--- START ---

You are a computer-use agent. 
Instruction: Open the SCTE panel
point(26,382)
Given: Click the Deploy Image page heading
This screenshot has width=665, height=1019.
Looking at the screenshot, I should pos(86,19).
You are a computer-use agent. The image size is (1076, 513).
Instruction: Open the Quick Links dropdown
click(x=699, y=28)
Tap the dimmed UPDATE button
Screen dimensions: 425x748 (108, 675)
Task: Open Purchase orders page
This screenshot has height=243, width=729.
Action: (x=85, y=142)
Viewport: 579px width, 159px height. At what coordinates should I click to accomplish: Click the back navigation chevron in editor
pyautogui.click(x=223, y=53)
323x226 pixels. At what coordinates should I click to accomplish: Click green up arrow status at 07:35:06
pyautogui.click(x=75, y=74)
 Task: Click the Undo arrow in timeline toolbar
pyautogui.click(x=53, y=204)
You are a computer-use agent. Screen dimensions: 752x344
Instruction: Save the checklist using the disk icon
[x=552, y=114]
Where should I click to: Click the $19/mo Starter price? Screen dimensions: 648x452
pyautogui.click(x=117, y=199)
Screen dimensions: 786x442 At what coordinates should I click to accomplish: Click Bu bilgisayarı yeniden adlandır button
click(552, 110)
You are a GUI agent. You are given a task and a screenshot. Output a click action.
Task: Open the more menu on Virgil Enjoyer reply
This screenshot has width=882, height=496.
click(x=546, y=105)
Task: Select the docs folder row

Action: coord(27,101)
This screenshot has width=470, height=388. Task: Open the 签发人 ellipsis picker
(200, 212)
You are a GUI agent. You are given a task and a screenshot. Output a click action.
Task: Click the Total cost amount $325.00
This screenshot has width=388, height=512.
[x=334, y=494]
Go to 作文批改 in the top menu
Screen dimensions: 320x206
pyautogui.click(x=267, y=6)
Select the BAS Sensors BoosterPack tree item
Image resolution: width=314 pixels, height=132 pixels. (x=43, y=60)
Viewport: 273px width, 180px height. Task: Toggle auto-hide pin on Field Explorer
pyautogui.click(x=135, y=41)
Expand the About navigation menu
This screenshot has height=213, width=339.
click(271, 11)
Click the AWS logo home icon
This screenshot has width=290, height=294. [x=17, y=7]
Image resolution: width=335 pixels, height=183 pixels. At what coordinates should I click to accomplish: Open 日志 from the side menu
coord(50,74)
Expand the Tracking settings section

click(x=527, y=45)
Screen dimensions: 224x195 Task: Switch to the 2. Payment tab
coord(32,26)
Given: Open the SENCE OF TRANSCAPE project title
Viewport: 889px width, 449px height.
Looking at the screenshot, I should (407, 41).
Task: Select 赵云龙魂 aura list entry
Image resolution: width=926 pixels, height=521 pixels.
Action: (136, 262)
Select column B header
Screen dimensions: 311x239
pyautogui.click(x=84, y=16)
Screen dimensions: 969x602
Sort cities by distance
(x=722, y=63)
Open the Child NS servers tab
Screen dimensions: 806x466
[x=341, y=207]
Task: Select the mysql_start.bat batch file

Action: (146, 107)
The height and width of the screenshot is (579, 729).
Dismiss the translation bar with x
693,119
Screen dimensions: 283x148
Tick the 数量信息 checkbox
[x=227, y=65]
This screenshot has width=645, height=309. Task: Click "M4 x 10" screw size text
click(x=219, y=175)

--- END ---

■ Work instructions:
For this exercise, restate every record word for word.

■ Task solution:
You are a computer-use agent. 
Instruction: Open the SCTE panel
point(26,382)
Given: Click the Deploy Image page heading
This screenshot has width=665, height=1019.
Looking at the screenshot, I should pos(86,19).
You are a computer-use agent. The image size is (1076, 513).
Instruction: Open the Quick Links dropdown
click(x=699, y=28)
Tap the dimmed UPDATE button
Screen dimensions: 425x748 (108, 675)
Task: Open Purchase orders page
This screenshot has height=243, width=729.
Action: (x=85, y=142)
Viewport: 579px width, 159px height. At what coordinates should I click to accomplish: Click the back navigation chevron in editor
pyautogui.click(x=223, y=53)
323x226 pixels. At what coordinates should I click to accomplish: Click green up arrow status at 07:35:06
pyautogui.click(x=75, y=74)
 Task: Click the Undo arrow in timeline toolbar
pyautogui.click(x=53, y=204)
You are a computer-use agent. Screen dimensions: 752x344
Instruction: Save the checklist using the disk icon
[x=552, y=114]
Where should I click to: Click the $19/mo Starter price? Screen dimensions: 648x452
pyautogui.click(x=117, y=199)
Screen dimensions: 786x442 At what coordinates should I click to accomplish: Click Bu bilgisayarı yeniden adlandır button
click(552, 110)
You are a GUI agent. You are given a task and a screenshot. Output a click action.
Task: Open the more menu on Virgil Enjoyer reply
This screenshot has width=882, height=496.
click(x=546, y=105)
Task: Select the docs folder row

Action: coord(27,101)
This screenshot has width=470, height=388. Task: Open the 签发人 ellipsis picker
(200, 212)
You are a GUI agent. You are given a task and a screenshot. Output a click action.
Task: Click the Total cost amount $325.00
This screenshot has width=388, height=512.
[x=334, y=494]
Go to 作文批改 in the top menu
Screen dimensions: 320x206
pyautogui.click(x=267, y=6)
Select the BAS Sensors BoosterPack tree item
Image resolution: width=314 pixels, height=132 pixels. (x=43, y=60)
Viewport: 273px width, 180px height. Task: Toggle auto-hide pin on Field Explorer
pyautogui.click(x=135, y=41)
Expand the About navigation menu
This screenshot has height=213, width=339.
click(271, 11)
Click the AWS logo home icon
This screenshot has width=290, height=294. [x=17, y=7]
Image resolution: width=335 pixels, height=183 pixels. At what coordinates should I click to accomplish: Open 日志 from the side menu
coord(50,74)
Expand the Tracking settings section

click(x=527, y=45)
Screen dimensions: 224x195 Task: Switch to the 2. Payment tab
coord(32,26)
Given: Open the SENCE OF TRANSCAPE project title
Viewport: 889px width, 449px height.
Looking at the screenshot, I should (407, 41).
Task: Select 赵云龙魂 aura list entry
Image resolution: width=926 pixels, height=521 pixels.
Action: (136, 262)
Select column B header
Screen dimensions: 311x239
pyautogui.click(x=84, y=16)
Screen dimensions: 969x602
Sort cities by distance
(x=722, y=63)
Open the Child NS servers tab
Screen dimensions: 806x466
[x=341, y=207]
Task: Select the mysql_start.bat batch file

Action: (146, 107)
The height and width of the screenshot is (579, 729).
Dismiss the translation bar with x
693,119
Screen dimensions: 283x148
Tick the 数量信息 checkbox
[x=227, y=65]
This screenshot has width=645, height=309. Task: Click "M4 x 10" screw size text
click(x=219, y=175)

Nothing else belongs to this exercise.